## DOCUMENT TEXT

-*-*-

However, a few days later, the taxicab driver (Peter Lorre Jr.) who drove Armstrong to the farm, reports Armstrong's behavior to the police when he later sees Gromek's missing person ad in the newspaper. The local police and a team of volunteers search the farmhouse, and begin to dig up the grounds around the farmhouse. The remains of Gromek are found; the fate of the farmer's wife is not shown.
Meanwhile, Armstrong visits the physics faculty of Karl Marx University in Leipzig, where his interview with the scientists is abruptly ended when he is questioned by security officials about the missing Gromek. At the same time, the faculty try to interrogate Sherman about her knowledge of the American "Gamma Five" anti-missile program, but she refuses to cooperate and runs from the room even though she had agreed to cooperate and defect to East Germany. At this point, Armstrong secretly confides to her his actual motives, and asks her to go along with the ruse.
Desperate and aware that time is running out for him, Armstrong finally goads Professor Lindt into revealing his anti-missile equations in a fit of pique over what Lindt believes are Armstrong's mathematical mistakes. When Lindt hears over the university's loudspeaker system that Armstrong and Sherman are being sought for questioning when Gromek's body is found, he realizes that he has given up his secrets while learning nothing in return. Armstrong and Sherman escape from the university with a little help from of the university clinic physician Dr. Koska (Gisela Fischer).
They travel to East Berlin, pursued by the Stasi, in a decoy bus operated by the escape network, led by Mr. Jacobi (David Opatoshu). Roadblocks, highway robbery by Soviet Army deserters, and bunching with the "real" bus result in the police becoming aware of the decoy bus and everyone flees off the bus and scatter in the streets.
While looking for the Friedrichstraße post office, the two encounter the exiled Polish countess Kuchinska (Lila Kedrova) who leads them to the post office in hopes of being sponsored for an American visa. The police find Armstrong and Sherman at the post office, and Kuchinska throws herself in front of the police so they can go to their next destination, a travel agency.

-*-*-

## EXERCISE DESCRIPTION
Copy the full plot summary word for word. The entries that follow are separate material with no connection to the plot summary.

-*-*-

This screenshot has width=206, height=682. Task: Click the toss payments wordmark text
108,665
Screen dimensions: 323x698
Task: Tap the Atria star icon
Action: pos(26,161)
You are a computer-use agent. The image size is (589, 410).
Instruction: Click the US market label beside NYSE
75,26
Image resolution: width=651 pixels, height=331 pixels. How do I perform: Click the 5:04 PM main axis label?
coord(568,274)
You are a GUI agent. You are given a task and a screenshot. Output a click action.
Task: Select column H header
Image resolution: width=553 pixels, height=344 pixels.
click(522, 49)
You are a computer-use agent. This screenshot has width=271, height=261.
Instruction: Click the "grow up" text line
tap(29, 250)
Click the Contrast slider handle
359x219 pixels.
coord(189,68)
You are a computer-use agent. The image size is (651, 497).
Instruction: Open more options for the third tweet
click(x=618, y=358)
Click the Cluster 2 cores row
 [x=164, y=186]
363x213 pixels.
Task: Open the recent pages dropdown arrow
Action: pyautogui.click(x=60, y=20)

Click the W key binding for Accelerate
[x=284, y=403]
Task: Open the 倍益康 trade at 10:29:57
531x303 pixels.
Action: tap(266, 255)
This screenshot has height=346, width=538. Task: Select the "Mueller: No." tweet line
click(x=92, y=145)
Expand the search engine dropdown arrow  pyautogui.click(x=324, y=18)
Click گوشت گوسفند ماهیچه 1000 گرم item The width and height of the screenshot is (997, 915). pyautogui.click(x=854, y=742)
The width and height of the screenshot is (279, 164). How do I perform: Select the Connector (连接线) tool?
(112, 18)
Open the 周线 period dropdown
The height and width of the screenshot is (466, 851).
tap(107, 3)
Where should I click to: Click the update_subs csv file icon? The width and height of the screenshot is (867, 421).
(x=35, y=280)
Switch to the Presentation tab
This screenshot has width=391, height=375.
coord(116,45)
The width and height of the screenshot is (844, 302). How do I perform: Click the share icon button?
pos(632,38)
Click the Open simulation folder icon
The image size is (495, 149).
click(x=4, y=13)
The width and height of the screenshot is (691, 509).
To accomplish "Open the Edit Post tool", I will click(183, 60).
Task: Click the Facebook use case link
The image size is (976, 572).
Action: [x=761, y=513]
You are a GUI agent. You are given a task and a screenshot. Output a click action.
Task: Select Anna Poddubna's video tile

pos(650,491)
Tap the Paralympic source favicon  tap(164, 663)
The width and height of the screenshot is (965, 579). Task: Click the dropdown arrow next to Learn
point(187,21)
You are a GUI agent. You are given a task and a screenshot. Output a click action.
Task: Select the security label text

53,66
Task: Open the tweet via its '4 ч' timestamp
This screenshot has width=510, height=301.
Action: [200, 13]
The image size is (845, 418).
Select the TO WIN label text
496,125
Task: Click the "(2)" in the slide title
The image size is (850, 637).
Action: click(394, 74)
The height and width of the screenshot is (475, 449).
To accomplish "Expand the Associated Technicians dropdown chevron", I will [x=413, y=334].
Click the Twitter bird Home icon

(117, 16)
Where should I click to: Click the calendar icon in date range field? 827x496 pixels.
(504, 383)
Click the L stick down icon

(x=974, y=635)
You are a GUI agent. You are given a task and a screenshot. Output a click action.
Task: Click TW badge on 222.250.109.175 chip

-*-*-

## SOLUTION
However, a few days later, the taxicab driver (Peter Lorre Jr.) who drove Armstrong to the farm, reports Armstrong's behavior to the police when he later sees Gromek's missing person ad in the newspaper. The local police and a team of volunteers search the farmhouse, and begin to dig up the grounds around the farmhouse. The remains of Gromek are found; the fate of the farmer's wife is not shown.
Meanwhile, Armstrong visits the physics faculty of Karl Marx University in Leipzig, where his interview with the scientists is abruptly ended when he is questioned by security officials about the missing Gromek. At the same time, the faculty try to interrogate Sherman about her knowledge of the American "Gamma Five" anti-missile program, but she refuses to cooperate and runs from the room even though she had agreed to cooperate and defect to East Germany. At this point, Armstrong secretly confides to her his actual motives, and asks her to go along with the ruse.
Desperate and aware that time is running out for him, Armstrong finally goads Professor Lindt into revealing his anti-missile equations in a fit of pique over what Lindt believes are Armstrong's mathematical mistakes. When Lindt hears over the university's loudspeaker system that Armstrong and Sherman are being sought for questioning when Gromek's body is found, he realizes that he has given up his secrets while learning nothing in return. Armstrong and Sherman escape from the university with a little help from of the university clinic physician Dr. Koska (Gisela Fischer).
They travel to East Berlin, pursued by the Stasi, in a decoy bus operated by the escape network, led by Mr. Jacobi (David Opatoshu). Roadblocks, highway robbery by Soviet Army deserters, and bunching with the "real" bus result in the police becoming aware of the decoy bus and everyone flees off the bus and scatter in the streets.
While looking for the Friedrichstraße post office, the two encounter the exiled Polish countess Kuchinska (Lila Kedrova) who leads them to the post office in hopes of being sponsored for an American visa. The police find Armstrong and Sherman at the post office, and Kuchinska throws herself in front of the police so they can go to their next destination, a travel agency.